Between Jesus and the apostles we shift from a parousia aligned with a judgment against Jerusalem to a parousia aligned with the triumph of the witnessing churches over the ancient pagan world dominated by Rome. What comes next is the rule of the messiah over a world formerly governed by Rome—otherwise known as Christendom.

There’s more to come, but not that much more

So I disagree with Ferda that Mark’s Gospel envisages a transcendent future that cannot be related to the immediate historical outlook of Jesus and the early church.

Everything centres on the coming war against Rome as the moment of eschatological judgment, which will be just the sort of “great and terrible day of the Lord” described in the scriptures. Jesus sees little beyond that other than the regrouping of his elect, the rewarding of his faithful servants.

Nothing in the Gospel points to this being anything other than an event within the normal flow of history, except that some of the dead will be raised and won’t get married.

Agree with a lot of this, but it makes more sense that Jesus didn’t expect to die at all, and the kingdom would be inaugurated while he was alive.

@Paul:

To my mind, it depends on how Jesus actually conceived the action of God as king, sovereign over his people and the nations.

My assumption would be that he thought of such things in the same way as the Old Testament prophets did—divine intervention through dramatic and large scale historical events. I see no reason to think that he expected an unprecedented supernatural or cosmic incursion, other than the sort of limited resurrection described in Daniel 12:1-3.

In that case, it would seem reasonable for him to have foreseen the realistic build up to war outlined in the Olivet discourse.

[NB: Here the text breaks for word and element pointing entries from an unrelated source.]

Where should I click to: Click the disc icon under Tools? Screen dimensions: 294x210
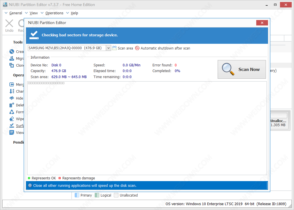pos(12,52)
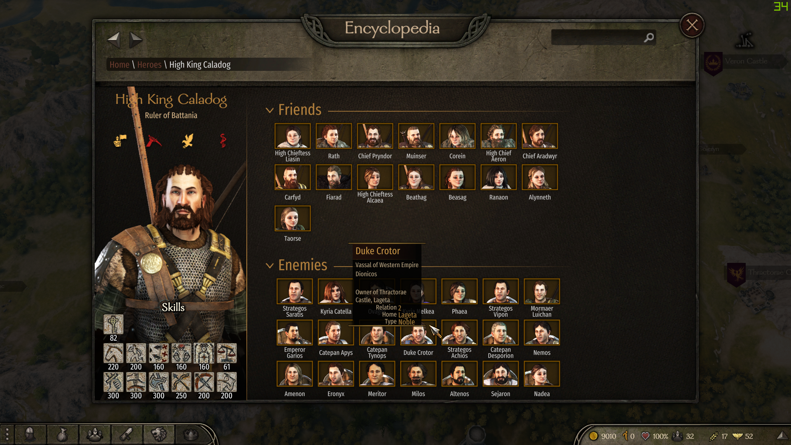Go forward with the right arrow icon
The image size is (791, 445).
pyautogui.click(x=136, y=40)
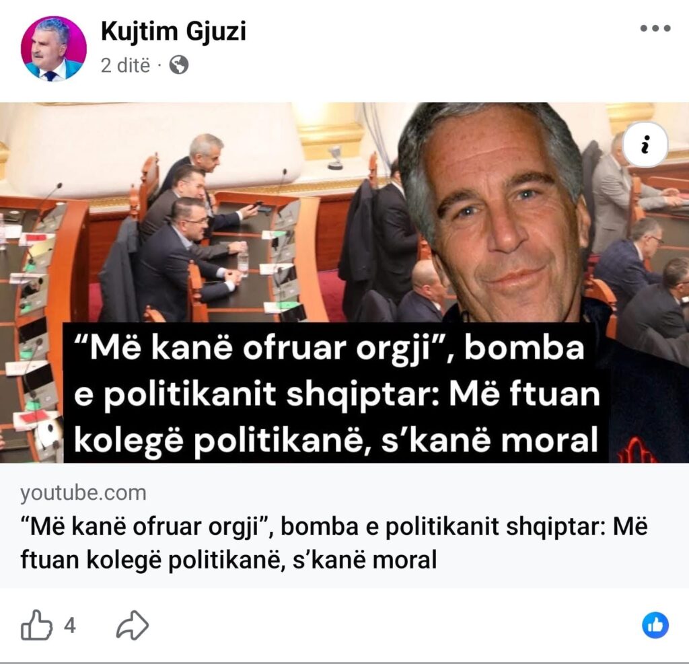Click the gray link card footer area
Screen dimensions: 689x664
click(x=345, y=525)
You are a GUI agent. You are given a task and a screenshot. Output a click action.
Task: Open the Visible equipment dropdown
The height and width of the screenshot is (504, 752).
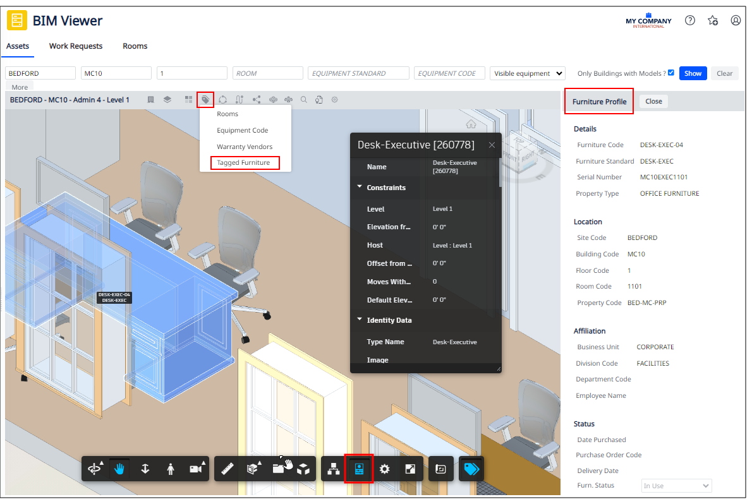(x=527, y=73)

Perhaps that would play out in his lifetime, but there was no reason to look for a sudden, surprise interruption of history.

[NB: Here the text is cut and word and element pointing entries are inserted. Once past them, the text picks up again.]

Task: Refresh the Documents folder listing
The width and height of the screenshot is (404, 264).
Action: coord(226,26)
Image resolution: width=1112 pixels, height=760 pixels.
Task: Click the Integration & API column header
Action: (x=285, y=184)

The coming of the Son of Man sayings deliberately invoke the patently symbolic terms (beasts from the sea, horns on heads, thrones with wheels, river of fire, etc.) of the night vision in Daniel 7.

Ferda goes to some trouble to show that it was by no means implausible that Jesus thought he might not live long, having picked up where John the Baptist left off.

@Andrew Perriman:

Your second paragraph is a bit confusing. He expected divine intervention but not supernatural incursion? Wasn’t divine intervention how Israel defeated enemies in the Hebrew bible? God struck down enames through supernatural events, yes that’s what he expected. I doubt he expected to die first.

@Paul:

Sorry, what I meant was that Jesus expected the crisis to be resolved by God through the normal mechanisms of history, not through any event that could be classed as end-of-history or cosmic transformation—would supra-natural be a better term?

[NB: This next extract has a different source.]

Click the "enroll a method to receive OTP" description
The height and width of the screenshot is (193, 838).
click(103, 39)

But I see your point. It seems to me that the relevant Old Testament antecedents come from the writing prophets and do not entail the destruction of enemies by blatantly supernatural means. Jesus rebukes the disciples for wanting to bring down fire from heaven.

The clash with empire plays out differently from the older internal and localised conflicts, and what Israel faces in the first century is a clash with empire.

@Andrew Perriman:

There were lots of examples of supernatural conquests, lIke Jericho, the one where God told them to send home waves of soldiers, etc. Was not the point to trust in God and not their own strength? 

@Paul:

We may be getting slightly at cross purposes here. I’m only making the point that Jesus’ frame of reference seems to have been principally the major prophetic narratives regarding invasion and exile. Given the precedent of the prophets and John the Baptist, it does not seem so improbable that Jesus thought that he might die violently under such circumstances. Is there any reason to think that the parable of the wicked tenants does not go back to the historical Jesus?